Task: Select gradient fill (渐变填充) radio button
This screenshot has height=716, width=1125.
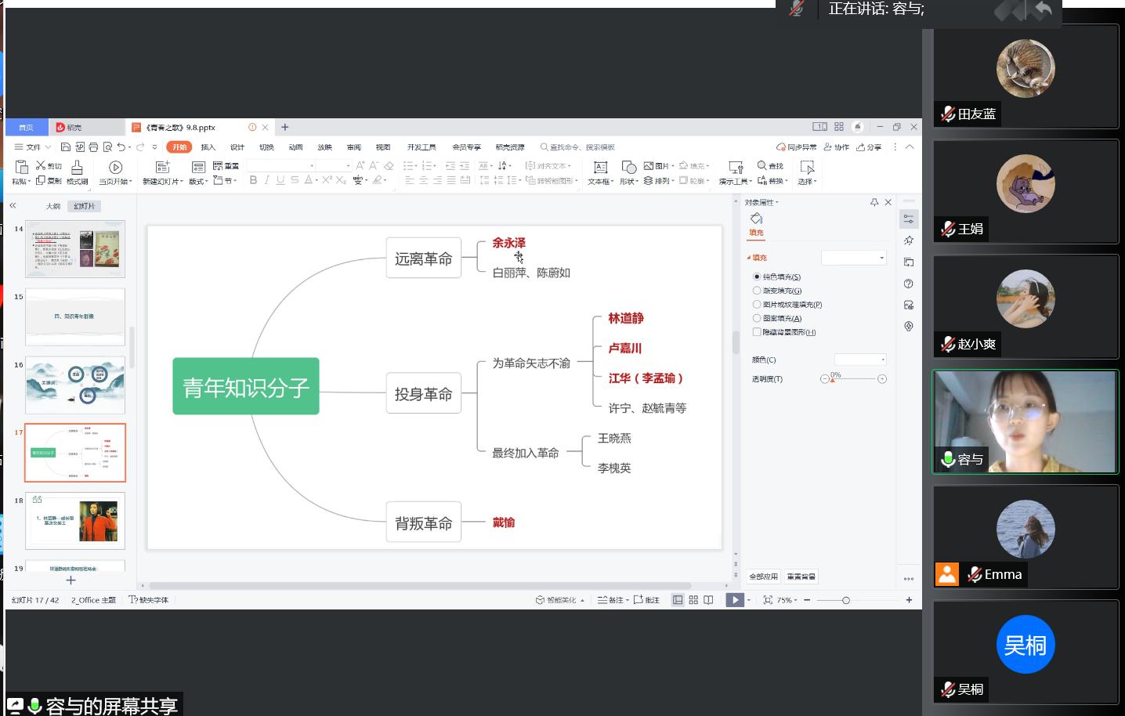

==

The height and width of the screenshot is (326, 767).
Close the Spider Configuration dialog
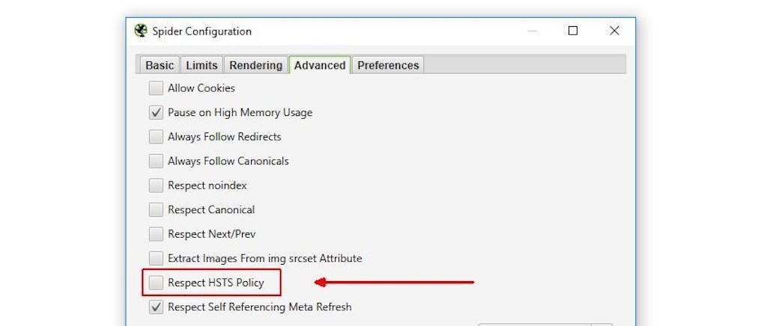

---

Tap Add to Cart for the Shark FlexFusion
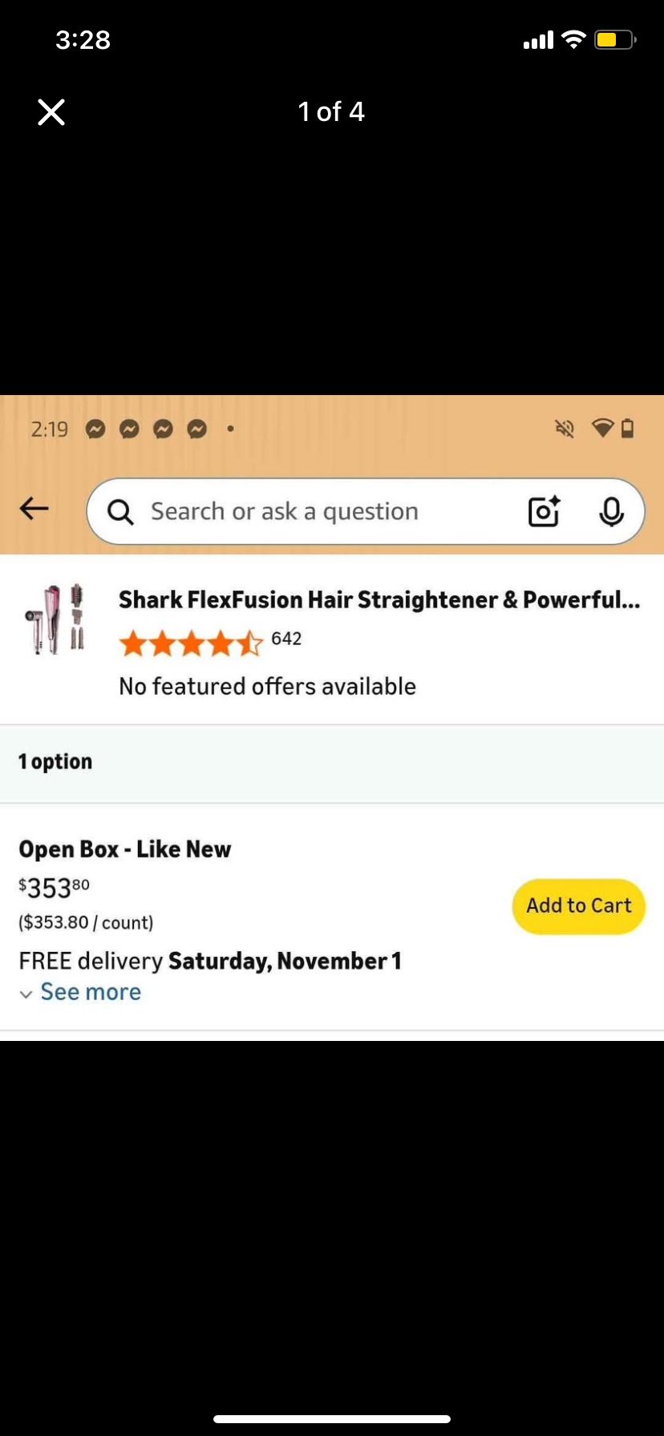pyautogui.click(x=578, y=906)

▶ **Work instructions**
Return the lines of the records from the line containing "The height and" through the line containing "Close the Spider Configuration dialog", both included, reproducing them verbatim and giving nothing else.

▶ **Answer to the problem**
The height and width of the screenshot is (326, 767).
Close the Spider Configuration dialog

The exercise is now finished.